From the output of vmstat, you will see that there are not page ins AND page outs, so this is not a memory problem. As paging does not occurs, the high I/O activity on the disk in not swap related.

You can see that most of the CPU is consumed by user applications (us) and not by the system (sy). This means that your database or applications are stressing the system.

I think that you need to optimize your database or applications (Idexes, queries, etc).
Por que hacerlo dificil si es posible hacerlo facil? - Why do it the hard way, when you can do it the easy way?
Hein van den Heuvel
Honored Contributor

Re: performance issue


The CPUs are simply overloaded with the Oracle work.

I see some worries in system space: lowish free mem, high system call rate, possibly not using direct-io?

But since user time is 85% or more, that's where you should focus.

Why is Oracle burning the time it burns? Maybe it is legit, and there is simply too much work. On the other hand, maybe Oracle is being told to do silly things: Application tuning and DB tuning.
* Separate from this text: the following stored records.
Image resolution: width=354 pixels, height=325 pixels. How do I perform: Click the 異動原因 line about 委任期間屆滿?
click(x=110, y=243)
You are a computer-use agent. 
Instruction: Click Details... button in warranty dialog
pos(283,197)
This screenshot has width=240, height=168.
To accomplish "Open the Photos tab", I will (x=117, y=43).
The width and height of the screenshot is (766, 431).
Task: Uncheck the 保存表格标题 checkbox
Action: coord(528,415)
The way to make progress on this is to run Oracle statspack and drill down on the top few cpu burning queries and/or top "Buffer Gets" (probably the same ones :-).
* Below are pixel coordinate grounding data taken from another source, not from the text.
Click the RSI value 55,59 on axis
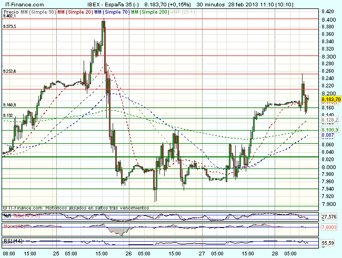Viewport: 342px width, 258px height. [x=328, y=243]
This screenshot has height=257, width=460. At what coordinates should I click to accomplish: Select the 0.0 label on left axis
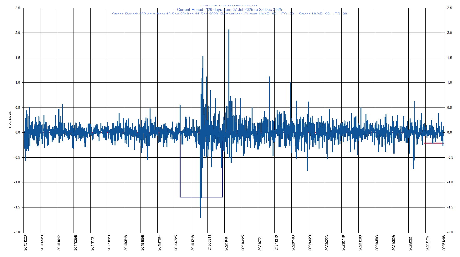(x=18, y=132)
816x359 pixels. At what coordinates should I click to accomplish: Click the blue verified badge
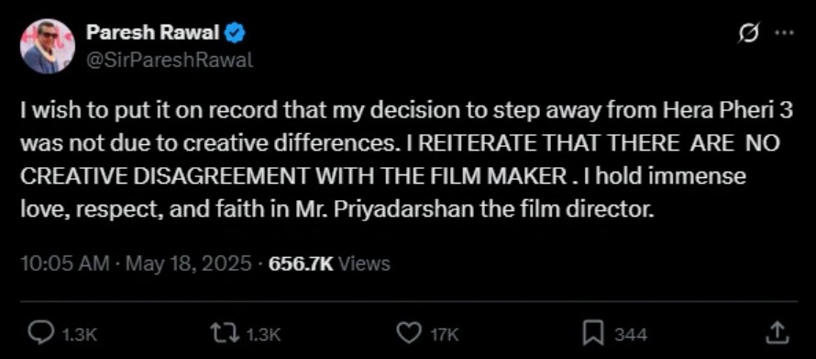[236, 34]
I'd recommend digging into oracle (and/or get consultancy help to do so.). You could also throw more hardware at the problem... if this is a 4 cpu cable box.

Good luck,

Hein
HvdH Performance Consulting.



edi_4
Advisor

Re: performance issue

File domains are also near full - on disk5 are created 3 advfs filesets... there are 2 oracle databases files. I am going to move it to /raid7.

I can not add more cpu - it is DS25. Because oracle is memory intensive - I can add more momory. Will more memory help to get better performanse?
Venkatesh BL
Honored Contributor

Re: performance issue

Have you enabled direct I/O for Oracle? Have you followed the Oracle tuning recommendations?
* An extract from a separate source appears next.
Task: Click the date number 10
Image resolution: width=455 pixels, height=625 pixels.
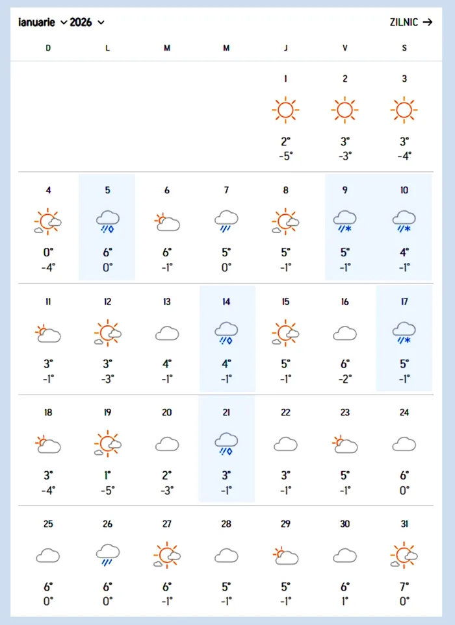Action: 404,190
From the file, I see that baza2_domain is the domain in question. Which cluster node i s the cfs server for this domain. You could have some perf implications if the node that is initiating disk activity is not a cfs server (particularly if direct I/O is not enabled).
edi_4
Advisor

Re: performance issue

Thank you! File system is served by another member

# cfsmgr /raid5

Domain or filesystem name = /raid5
Server Name = mravljaclu2
Server Status : OK

Can I do # cfsmgr -a server=member1 /raid5 online?
Venkatesh BL
Honored Contributor

Re: performance issue

yes, you can.
edi_4
Advisor

Re: performance issue

Thank you - how can I find out if direct i/o is enabled
Han Pilmeyer
Esteemed Contributor

Re: performance issue

cfsstat directio
Hein van den Heuvel
Honored Contributor

Re: performance issue

User mode time is waht hurts your system.
DirectIO, while great, is NOT going to save user mode time.
Whether a disk is served or not does NOT impact user mode time.
Whether a disk is near full or heavily fragmented, that's not good, but it is currently not hurting you because you still manage to burn all this usermode time.

[Hmmm I suppose oracle could be spinning during latch contention waiting for IO]

The only system things which influences user mode time is memory cache effectiveness and translation buffer effectivement.
Scheduling is one component to that, but you do not have excessive context switches.

GH memory for the SGA can help translation buffer effectivness, avoiding use mode processor cycle stalls.

Using SPIKE on the oracle image might increase the instruction cache effectivness.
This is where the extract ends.